Explaining the inexplicable
I don’t understand technology.
This is a somewhat scary admission from someone qualified in electronics [at third level] and who made a profession ultimately with computers.
It just seems to have a mind of its own. It doesn’t do things I expect it to, and it does things I don’t expect it to.
I mentioned as an aside a few days ago that I was having trouble with my CCTV’? I ha tried everything I could think of to get it running again. I had reached the point of looking up replacement cameras on the Interwebs. Then the following day it worked! I didn’t do anything that time that could have brought it to life, but there it was, full of beans and rearing to go. Why did it suddenly decide to work? I have no idea.
Likewise this laptop has suddenly decided to behave itself. I literally spent weeks trying to get it to behave and to just boot up properly. There was another problem I hadn’t mentioned – sound wasn’t working at all. No tweak or adjustment made any difference. It was mute and intended to stay that way.
The other day I switched on the machine. One click if a menu, and there was Linux in all ts glory. Wat was worse, it started blaring sounds at me. I found the source – a tab in the browser had a video in it which was now chirping its merry heart out. Then I realised -to my astonishment that the sound was working! What? How?
I can say with my hand on my heart that the Interwebs is full of people with problems with their HP Envy laptops that won’t boot into Linux or that the sound wasn’t working.
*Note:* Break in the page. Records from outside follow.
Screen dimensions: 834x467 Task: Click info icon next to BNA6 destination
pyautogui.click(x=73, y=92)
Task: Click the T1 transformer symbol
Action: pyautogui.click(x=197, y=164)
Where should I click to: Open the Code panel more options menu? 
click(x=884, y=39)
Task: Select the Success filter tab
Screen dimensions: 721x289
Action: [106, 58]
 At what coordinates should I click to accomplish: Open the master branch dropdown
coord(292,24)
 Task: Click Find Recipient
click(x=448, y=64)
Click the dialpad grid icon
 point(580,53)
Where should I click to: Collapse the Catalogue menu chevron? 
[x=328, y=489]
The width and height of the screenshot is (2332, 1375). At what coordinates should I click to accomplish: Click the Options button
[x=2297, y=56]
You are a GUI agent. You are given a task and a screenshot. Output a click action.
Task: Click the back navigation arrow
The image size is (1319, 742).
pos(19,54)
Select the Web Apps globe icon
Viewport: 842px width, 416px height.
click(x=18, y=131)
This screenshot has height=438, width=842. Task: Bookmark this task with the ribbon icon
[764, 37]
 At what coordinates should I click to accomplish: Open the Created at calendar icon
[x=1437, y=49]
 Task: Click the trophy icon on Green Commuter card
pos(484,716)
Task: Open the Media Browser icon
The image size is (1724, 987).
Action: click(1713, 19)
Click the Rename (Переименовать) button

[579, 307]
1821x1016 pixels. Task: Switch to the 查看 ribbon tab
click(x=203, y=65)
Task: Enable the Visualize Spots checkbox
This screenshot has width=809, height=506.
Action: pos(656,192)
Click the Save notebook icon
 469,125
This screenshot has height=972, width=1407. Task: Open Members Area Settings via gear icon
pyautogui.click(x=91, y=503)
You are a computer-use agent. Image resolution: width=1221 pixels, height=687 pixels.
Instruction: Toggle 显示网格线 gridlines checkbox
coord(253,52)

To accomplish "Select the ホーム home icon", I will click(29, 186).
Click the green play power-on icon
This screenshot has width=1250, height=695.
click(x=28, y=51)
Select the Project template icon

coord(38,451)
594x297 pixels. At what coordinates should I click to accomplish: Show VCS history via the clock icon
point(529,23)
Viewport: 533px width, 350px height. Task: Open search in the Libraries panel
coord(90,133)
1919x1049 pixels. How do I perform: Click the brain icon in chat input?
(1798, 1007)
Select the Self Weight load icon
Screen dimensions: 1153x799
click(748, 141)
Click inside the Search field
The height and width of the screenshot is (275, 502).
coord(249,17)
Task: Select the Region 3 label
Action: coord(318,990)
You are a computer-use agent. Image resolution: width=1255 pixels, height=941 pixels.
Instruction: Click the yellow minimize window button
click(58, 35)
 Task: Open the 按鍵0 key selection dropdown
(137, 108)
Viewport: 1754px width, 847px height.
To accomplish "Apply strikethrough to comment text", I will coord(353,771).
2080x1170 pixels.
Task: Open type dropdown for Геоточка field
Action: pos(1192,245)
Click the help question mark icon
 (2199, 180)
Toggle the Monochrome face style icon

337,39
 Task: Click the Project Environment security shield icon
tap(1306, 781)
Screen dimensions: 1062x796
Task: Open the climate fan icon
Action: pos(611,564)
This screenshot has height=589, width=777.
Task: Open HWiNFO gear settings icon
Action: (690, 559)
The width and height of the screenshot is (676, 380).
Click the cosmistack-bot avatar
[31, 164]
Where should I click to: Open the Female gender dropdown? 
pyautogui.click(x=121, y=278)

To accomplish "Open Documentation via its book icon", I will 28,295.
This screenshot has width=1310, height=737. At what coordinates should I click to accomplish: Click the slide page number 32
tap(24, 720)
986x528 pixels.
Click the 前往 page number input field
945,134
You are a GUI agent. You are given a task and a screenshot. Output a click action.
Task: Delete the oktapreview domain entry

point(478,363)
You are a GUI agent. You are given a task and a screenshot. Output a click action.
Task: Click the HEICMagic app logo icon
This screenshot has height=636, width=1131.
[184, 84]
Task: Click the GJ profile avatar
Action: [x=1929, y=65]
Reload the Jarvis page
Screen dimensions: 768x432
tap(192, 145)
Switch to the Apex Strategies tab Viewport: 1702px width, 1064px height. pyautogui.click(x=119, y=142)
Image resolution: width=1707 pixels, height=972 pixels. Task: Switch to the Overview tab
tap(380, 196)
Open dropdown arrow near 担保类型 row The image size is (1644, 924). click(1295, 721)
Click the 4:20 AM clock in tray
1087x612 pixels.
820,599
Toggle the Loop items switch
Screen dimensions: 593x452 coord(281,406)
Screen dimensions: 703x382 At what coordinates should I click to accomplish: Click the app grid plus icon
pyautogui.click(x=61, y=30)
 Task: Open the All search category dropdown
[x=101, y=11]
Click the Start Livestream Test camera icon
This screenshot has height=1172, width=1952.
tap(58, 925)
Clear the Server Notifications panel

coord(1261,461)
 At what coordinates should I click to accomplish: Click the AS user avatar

None of them had found any solution. I had tried all the suggestions that I found, and none of them worked. Now suddenly my self same HP Envy was behaving properly. I haven’t a clue what happened. How can I explain the inexplicable? I can;t even log into all those sites of Envy grief with a cure for their problem when I don’t have one myself. Do I go and tell them to just be nice to their laptops and that sooner or later their machines will behave?
I’m just getting too old for this lark.
Caption time
Bono receives Presidential Medal of Freedom from Biden
Hokay… So the value of such an honour is instantly made worthless..
But that’s beside the point.
What struck me is the image. It is absolutely crying out for a caption?
Feel free…….
A multi-weather hazard event
I’m just back from the coffee shop.
Normally I would be found there around four in the afternoon but today is special.
You see, we are about to experience a “multi-weather hazard event“. Scary stuff, what? It sounds like a subtitle of a Hollywood disaster film? Leastwise, I had to get down to the village before being totally cut off from civilisation.
I do concede that I tend to be a little cynical when it comes to weather forecasting. That’s because they tend to exaggerate everything so that “severe thunderstorms” might mean one or two distant rumbles. This time I am prepared to stick my neck out and say that yes, there will probably be snow tonight. I use the same forecasting model as the met crowd, and the model predicts quite a substantial fall of snow over the next while.
But I think describing a snow fall as a multi-weather hazard event is laying it on a bit thick. Luckily the Interwebs is here to tell us how to cope with this impending doomsday scenario .
How on earth did we survive before the Interwebs?
‘Snow joke
I had another hospital appointment this morning.
So I braved the terribly dangerous, nay hazardous weather that the meeja has been going frantic over. Needless to say it was a perfectly normal trip with no ice-sheets, glaciers or ten-foot snow drifts.
This appointment was in the Rapid Access Lung Clinic. This sounded great. Rapid access to any clinic is good so I expected to be greeted by a flunky in a golf cart waiting to whisk me through the long corridors. Sadly this wasn’t the case. I had to walk [and of course it was a very long walk] and even worse, had the mandatory hour wait. Rapid access my bollicks.
Eventually my name was called and I met the doctor. He was a nice bloke who obviously thought I was fully qualified in medical matters as he spent the meeting telling me in the minutest detail what they intended to do to me. The distilled version of his speech is that they are mildly concerned about a couple of spots in the lungs and want to stick a yoke down my throat to grab some samples. Apparently I will be heavily sedated for the procedure which is fine by me.
I have a couple of appointments next week for the usual blood test and immunotherapy. To celebrate the fact, the met office is now screaming about hazardous snow falls next week.
I’m going to have to drive up to Dublin through fifty foot snow-drifts.
Well, the met office can’t be wrong? Can they?